I agree with the notion about the bottled fountain of youth, there should still be a price to pay. You could make the characters physically addicted to the fountain water, so someone who would use it would be more irrational, be prone to use more magic, since he knows he can replenish it as much he wants, etc. Maybe even have them "boil over" with magic, if they drink too much water without releasing it as magic, leading to all kinds of side effects.
The vampire idea was brought up as well, and it is yet another dark way to replenish ones magic/life.
On a similar notion, a carrion eater. If people in your world have a fixed amount of life force, then some will probably die before it is used up, maybe they are murdered or die in an accident. Magic users might be able to suck the remaining life force out of those bodies and add them to their own. Would probably be more morally valid (that is, if they don't actually eat part of the body), but also not as powerful. Especially interesting, if some of the dead persons life will actually be mixed into the magic user and change his personality slightly.

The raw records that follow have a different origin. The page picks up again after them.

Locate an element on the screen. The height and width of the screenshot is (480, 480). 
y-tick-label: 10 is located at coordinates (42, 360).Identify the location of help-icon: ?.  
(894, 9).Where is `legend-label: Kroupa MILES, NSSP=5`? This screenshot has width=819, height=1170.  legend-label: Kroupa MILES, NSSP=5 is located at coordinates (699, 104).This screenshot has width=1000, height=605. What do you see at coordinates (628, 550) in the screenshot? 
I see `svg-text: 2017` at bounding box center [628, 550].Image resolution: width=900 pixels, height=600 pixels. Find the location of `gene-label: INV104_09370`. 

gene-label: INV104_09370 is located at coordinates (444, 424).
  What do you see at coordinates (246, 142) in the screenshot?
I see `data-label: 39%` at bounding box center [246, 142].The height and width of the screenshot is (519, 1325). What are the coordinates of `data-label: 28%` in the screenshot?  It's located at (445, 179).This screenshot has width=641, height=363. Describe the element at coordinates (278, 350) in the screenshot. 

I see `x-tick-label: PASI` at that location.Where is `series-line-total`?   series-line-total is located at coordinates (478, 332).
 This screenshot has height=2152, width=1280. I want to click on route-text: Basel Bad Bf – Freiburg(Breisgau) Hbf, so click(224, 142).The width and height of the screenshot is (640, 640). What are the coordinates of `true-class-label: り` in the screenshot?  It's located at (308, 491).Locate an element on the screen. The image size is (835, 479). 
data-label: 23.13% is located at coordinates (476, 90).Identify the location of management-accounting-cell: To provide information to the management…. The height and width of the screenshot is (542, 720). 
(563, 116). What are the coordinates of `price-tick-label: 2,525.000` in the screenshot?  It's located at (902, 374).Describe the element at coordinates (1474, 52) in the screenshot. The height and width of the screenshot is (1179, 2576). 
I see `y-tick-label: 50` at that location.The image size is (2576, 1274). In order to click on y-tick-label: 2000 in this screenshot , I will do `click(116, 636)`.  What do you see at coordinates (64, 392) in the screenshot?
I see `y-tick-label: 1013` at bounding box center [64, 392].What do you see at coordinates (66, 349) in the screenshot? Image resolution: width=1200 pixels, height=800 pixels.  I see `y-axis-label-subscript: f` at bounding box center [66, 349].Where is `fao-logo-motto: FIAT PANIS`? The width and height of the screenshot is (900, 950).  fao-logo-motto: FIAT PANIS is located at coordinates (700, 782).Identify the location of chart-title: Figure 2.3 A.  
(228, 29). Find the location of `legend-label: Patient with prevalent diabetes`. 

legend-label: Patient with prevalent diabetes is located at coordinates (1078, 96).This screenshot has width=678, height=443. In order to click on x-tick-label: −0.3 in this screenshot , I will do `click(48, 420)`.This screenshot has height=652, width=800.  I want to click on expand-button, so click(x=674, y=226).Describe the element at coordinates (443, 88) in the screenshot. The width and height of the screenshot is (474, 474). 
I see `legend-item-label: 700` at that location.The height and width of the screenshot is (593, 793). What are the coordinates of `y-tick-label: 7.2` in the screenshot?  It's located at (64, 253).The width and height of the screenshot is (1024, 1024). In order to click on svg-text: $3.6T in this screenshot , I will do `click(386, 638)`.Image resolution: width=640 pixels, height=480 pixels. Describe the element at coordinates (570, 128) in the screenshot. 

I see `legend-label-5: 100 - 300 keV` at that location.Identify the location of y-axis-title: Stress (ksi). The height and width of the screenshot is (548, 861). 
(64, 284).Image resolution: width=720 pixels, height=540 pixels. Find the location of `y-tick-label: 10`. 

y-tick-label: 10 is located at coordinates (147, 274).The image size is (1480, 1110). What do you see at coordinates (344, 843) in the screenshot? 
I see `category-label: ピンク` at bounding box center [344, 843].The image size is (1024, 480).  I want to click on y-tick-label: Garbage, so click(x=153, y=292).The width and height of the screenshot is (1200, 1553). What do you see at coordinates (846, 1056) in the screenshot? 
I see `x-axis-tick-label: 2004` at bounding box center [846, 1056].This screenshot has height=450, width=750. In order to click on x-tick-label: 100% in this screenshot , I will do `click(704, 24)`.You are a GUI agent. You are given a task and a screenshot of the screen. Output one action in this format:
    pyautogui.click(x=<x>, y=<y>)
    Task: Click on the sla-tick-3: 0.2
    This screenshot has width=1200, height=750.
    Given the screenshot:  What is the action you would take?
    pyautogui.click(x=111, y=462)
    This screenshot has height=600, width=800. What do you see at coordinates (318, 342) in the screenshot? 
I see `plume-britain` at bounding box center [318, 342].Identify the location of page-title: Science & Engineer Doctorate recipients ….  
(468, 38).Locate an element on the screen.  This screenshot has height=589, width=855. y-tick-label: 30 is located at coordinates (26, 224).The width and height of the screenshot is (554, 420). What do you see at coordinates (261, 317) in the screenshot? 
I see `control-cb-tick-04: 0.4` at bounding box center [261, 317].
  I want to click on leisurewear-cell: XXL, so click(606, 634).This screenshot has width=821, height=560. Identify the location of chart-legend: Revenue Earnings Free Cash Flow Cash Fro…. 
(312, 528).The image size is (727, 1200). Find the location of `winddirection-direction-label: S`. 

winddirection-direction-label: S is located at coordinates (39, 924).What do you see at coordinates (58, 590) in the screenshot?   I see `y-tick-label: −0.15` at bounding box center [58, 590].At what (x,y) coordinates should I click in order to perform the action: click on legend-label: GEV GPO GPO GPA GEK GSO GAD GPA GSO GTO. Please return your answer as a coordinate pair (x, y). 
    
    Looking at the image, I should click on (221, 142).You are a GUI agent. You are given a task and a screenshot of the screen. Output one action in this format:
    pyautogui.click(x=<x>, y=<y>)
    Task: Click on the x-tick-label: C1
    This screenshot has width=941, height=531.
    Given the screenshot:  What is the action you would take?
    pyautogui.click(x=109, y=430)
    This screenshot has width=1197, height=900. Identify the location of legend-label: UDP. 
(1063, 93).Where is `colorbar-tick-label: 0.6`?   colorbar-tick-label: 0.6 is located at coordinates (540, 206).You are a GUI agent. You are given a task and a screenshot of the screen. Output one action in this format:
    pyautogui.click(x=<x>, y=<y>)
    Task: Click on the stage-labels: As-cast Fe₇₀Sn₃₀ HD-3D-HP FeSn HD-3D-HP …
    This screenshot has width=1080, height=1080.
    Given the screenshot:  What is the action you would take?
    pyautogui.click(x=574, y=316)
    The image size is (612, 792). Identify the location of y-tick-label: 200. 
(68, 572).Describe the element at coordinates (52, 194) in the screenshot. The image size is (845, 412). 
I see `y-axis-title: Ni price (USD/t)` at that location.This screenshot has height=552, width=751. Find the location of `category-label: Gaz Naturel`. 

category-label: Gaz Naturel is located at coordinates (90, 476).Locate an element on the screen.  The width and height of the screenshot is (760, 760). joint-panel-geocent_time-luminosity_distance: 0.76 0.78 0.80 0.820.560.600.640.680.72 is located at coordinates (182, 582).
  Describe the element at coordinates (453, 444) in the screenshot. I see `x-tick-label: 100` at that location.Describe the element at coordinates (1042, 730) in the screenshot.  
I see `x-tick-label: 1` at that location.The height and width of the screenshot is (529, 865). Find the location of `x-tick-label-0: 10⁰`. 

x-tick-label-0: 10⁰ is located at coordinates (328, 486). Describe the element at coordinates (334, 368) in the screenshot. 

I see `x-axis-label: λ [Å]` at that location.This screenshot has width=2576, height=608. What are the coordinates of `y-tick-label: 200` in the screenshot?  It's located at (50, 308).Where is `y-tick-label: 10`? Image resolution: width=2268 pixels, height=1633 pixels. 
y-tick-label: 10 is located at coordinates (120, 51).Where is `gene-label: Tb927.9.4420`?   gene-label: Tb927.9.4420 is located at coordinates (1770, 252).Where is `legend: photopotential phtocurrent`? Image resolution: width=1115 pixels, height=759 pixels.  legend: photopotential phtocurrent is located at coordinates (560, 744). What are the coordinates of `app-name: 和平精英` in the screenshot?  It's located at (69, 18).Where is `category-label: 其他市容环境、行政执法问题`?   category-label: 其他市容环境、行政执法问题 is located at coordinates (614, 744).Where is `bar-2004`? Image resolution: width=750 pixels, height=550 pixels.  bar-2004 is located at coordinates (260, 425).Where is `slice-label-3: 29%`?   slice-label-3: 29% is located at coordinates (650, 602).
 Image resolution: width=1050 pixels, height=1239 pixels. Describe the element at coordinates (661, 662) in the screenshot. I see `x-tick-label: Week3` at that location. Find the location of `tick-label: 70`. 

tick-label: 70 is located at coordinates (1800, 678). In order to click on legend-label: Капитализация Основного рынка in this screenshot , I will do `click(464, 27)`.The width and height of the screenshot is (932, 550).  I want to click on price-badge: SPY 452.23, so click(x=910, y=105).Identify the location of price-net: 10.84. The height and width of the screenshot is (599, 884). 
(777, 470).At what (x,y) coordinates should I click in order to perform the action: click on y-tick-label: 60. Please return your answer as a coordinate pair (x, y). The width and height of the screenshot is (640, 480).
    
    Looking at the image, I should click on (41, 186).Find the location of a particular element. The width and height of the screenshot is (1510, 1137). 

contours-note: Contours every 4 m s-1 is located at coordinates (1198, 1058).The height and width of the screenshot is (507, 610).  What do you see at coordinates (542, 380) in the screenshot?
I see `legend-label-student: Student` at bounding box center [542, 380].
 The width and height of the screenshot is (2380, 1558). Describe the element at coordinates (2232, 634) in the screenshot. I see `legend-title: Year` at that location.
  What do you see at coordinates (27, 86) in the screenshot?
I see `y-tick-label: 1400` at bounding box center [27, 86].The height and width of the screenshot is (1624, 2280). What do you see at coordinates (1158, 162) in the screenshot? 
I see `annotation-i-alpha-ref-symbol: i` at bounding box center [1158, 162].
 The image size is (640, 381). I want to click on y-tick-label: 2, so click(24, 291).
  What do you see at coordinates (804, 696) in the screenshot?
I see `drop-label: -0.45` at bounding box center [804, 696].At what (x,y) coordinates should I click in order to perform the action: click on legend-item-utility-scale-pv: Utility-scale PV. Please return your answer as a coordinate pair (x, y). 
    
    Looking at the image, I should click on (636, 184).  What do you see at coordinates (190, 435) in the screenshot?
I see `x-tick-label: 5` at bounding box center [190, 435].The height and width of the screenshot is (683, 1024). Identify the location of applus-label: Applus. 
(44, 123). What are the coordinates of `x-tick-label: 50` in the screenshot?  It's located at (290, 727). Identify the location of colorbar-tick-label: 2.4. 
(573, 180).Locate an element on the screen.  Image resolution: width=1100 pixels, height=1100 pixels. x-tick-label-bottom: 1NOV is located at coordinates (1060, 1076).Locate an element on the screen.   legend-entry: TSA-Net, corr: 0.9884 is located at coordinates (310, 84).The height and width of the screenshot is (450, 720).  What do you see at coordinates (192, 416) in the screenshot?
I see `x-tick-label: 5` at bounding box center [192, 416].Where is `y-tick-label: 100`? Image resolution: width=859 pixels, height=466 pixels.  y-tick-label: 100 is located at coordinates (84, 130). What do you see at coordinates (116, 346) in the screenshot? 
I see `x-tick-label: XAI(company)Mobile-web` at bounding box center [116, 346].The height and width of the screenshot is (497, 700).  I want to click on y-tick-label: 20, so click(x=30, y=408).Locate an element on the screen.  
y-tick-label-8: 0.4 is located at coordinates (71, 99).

Another idea, though I guess it should be exclusive to one character, would be to not use ones life to fuel a spell, but quite the opposite, you use your own death to fuel spells, not shortening your life but pushing back the time when death will find you. Which would mean, that the character would live longer and longer, the more he used magic. One problem with this would be, that it is probably going to be a everlasting life without everlasting youth thing, though you could remove that, if you say he is not only fuelling his spells with his death, but also decay and stays young that way.